Avez-vous déjà été surpris par quelque chose que vous n’aviez pas anticipé dans le protocole expérimental ?

SD : Oui, cela arrive même assez souvent quand j’y réfléchis. C’est justement ce qui fait l’intérêt d’une démarche statistique d’analyse de données : tout n’est pas écrit à l’avance. Par exemple, lors d’une étude avec des collègues de l’Inserm, je voyais des regroupements très nets d’individus se dégager des données. En discutant avec les collègues à l’origine de l’étude, nous avons rapidement compris que le facteur de regroupement des individus était leur pays d’origine. Ce phénomène de regroupement était inattendu mais, une fois identifié, nous en avons pris en compte. Il a fallu adapter les méthodes statistiques pour modérer l’effet du pays d’origine, qui n’était pas un facteur d’intérêt dans le cadre de cette étude.

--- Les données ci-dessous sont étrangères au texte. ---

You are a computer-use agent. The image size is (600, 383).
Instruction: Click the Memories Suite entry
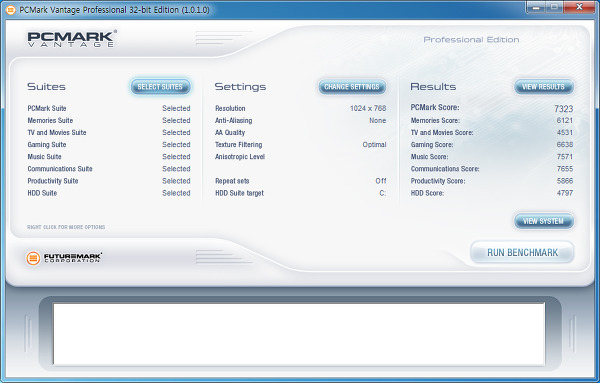click(x=50, y=121)
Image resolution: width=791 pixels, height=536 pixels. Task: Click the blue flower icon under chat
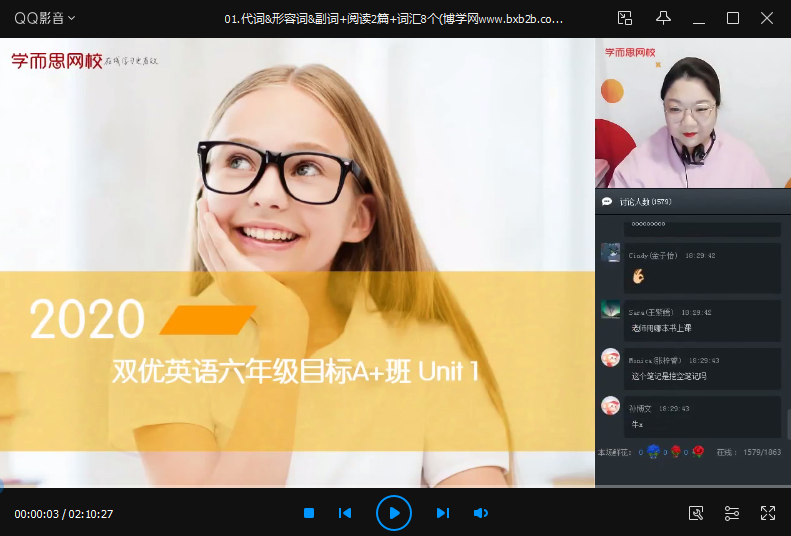point(653,452)
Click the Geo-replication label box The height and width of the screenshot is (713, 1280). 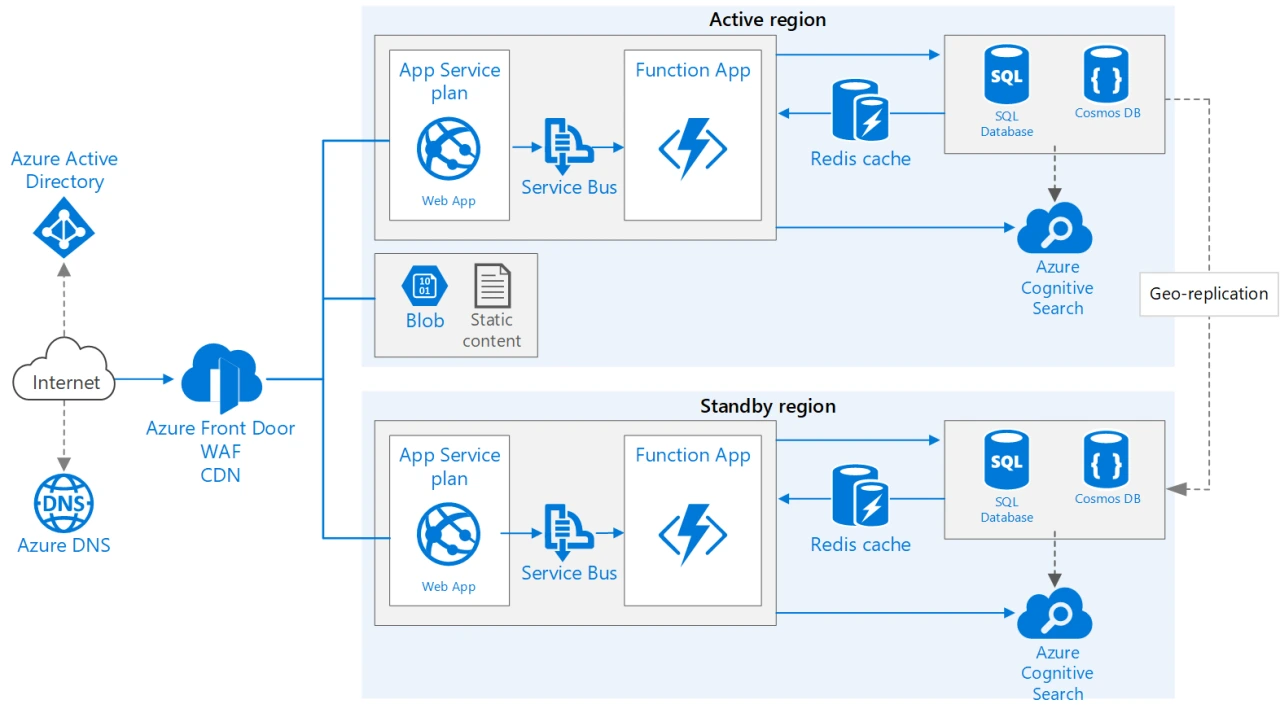point(1208,294)
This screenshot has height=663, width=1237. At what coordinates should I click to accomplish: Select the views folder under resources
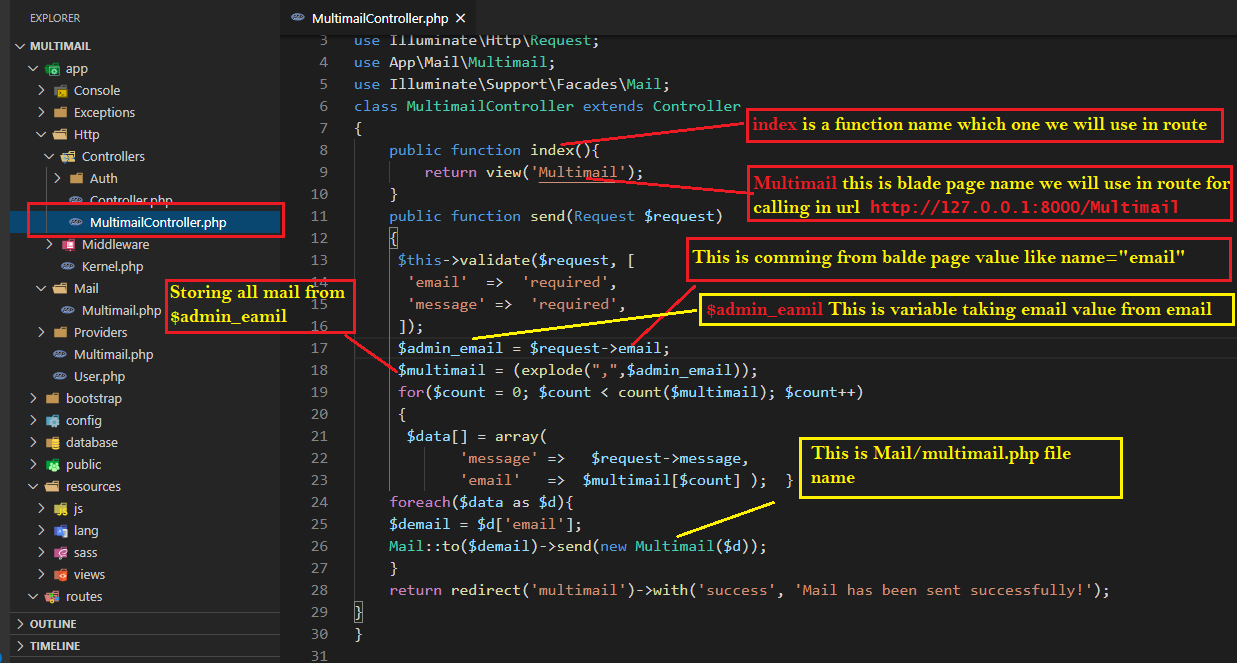click(x=89, y=575)
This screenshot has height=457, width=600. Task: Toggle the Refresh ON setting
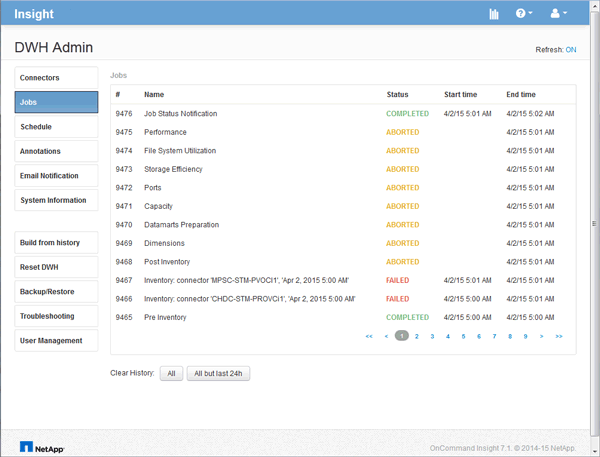571,49
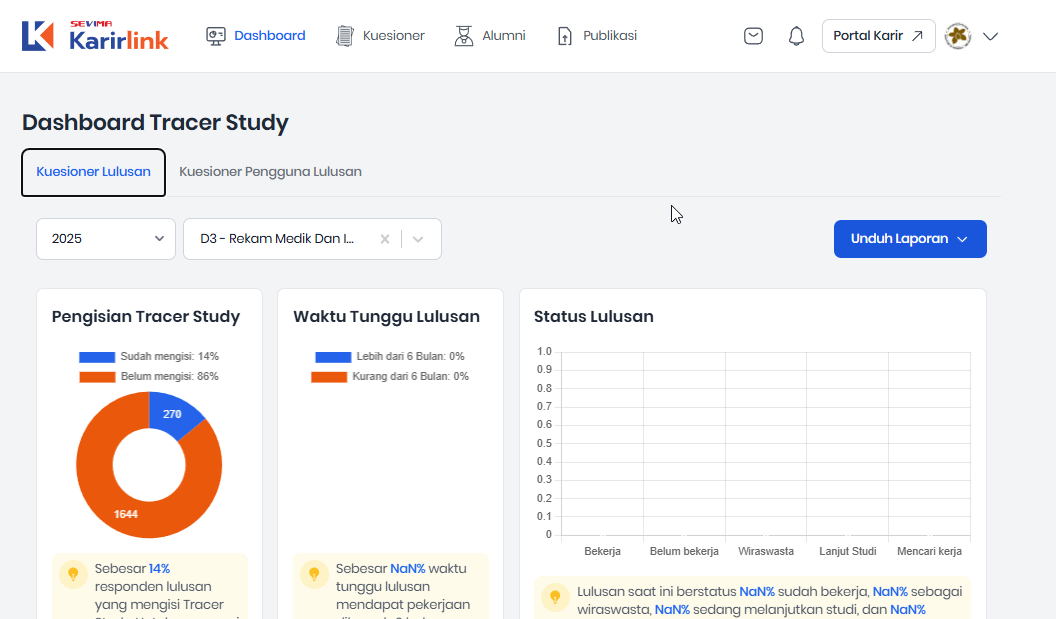This screenshot has height=619, width=1056.
Task: Toggle the Kurang dari 6 Bulan legend swatch
Action: tap(331, 377)
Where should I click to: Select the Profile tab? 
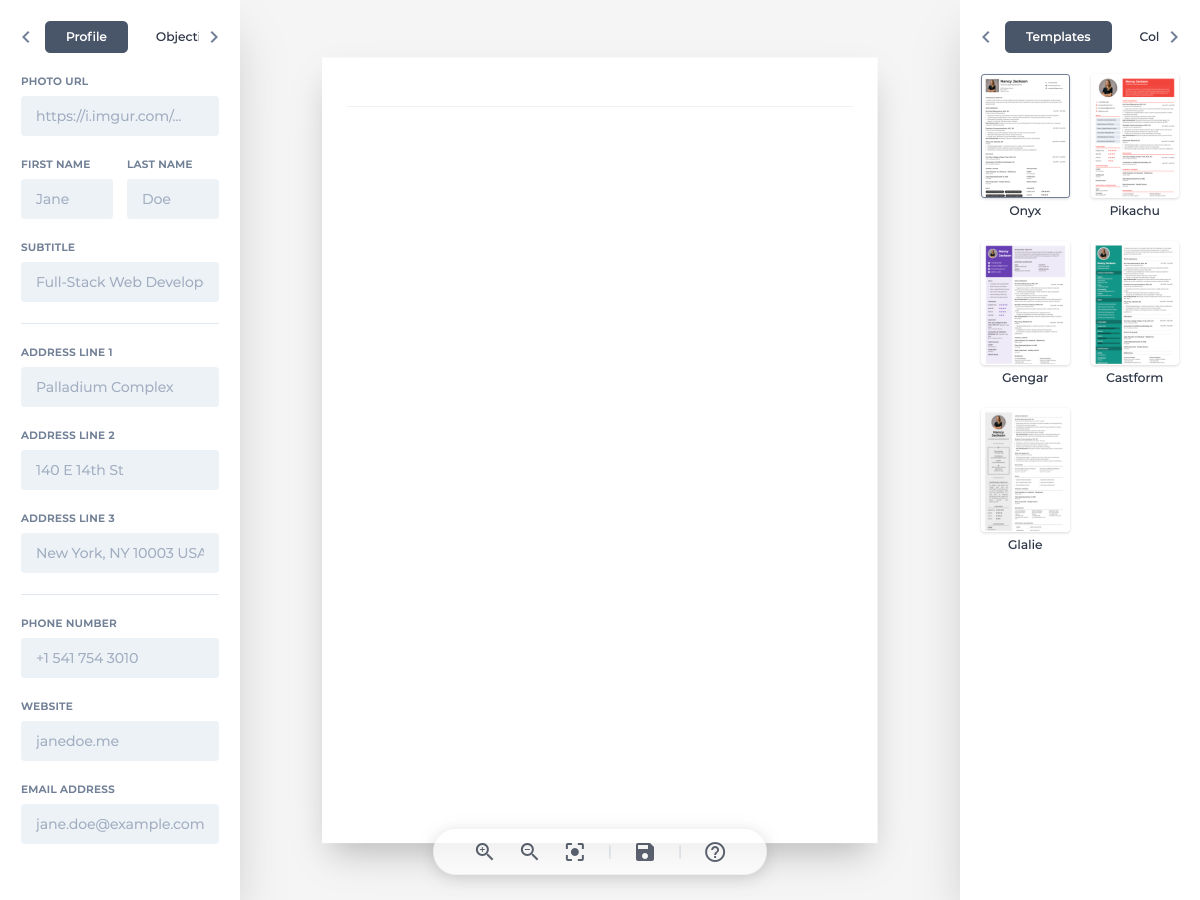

Comment faire le tri parmi les données chiffrées, comme les sondages, quand on n’a pas d’information concernant leur production ?

SD : Il faut comparer les résultats de plusieurs études ou sondages, si possible indépendants. Par exemple en période électorale, si plusieurs sondages annoncent un candidat ou une candidate entre 16 et 17 % d’intentions de vote, cela semble plus digne de confiance que les résultats d’un candidat annoncé entre 13 et 20 %. En statistiques, une petite variabilité entre les données montre qu’on peut leur faire plus confiance.

En quoi la variabilité permet-elle de jauger la confiance qu’on peut avoir dans une donnée ?

SD : Imaginons que nous regardions les notes de deux élèves dont la moyenne est égale à 10. Je parierais facilement que l’élève qui a des notes entre 9 et 11 recevra une note de 10 au prochain examen. J’aurais plus d’hésitations concernant l’élève dont les notes sont comprises entre 2 et 18, car il y a une plus grande variabilité entre elles. Ça me donne moins confiance dans le fait que la moyenne de cet élève soit représentative de ses résultats scolaires. La moyenne seule ne permet pas de tirer cette conclusion. On a besoin de la variabilité pour voir si les indicateurs statistiques sont représentatifs de la situation réelle. En donnant une moyenne, on synthétise, on se prive d’une partie de l’information. Un chiffre seul ne suffit pas.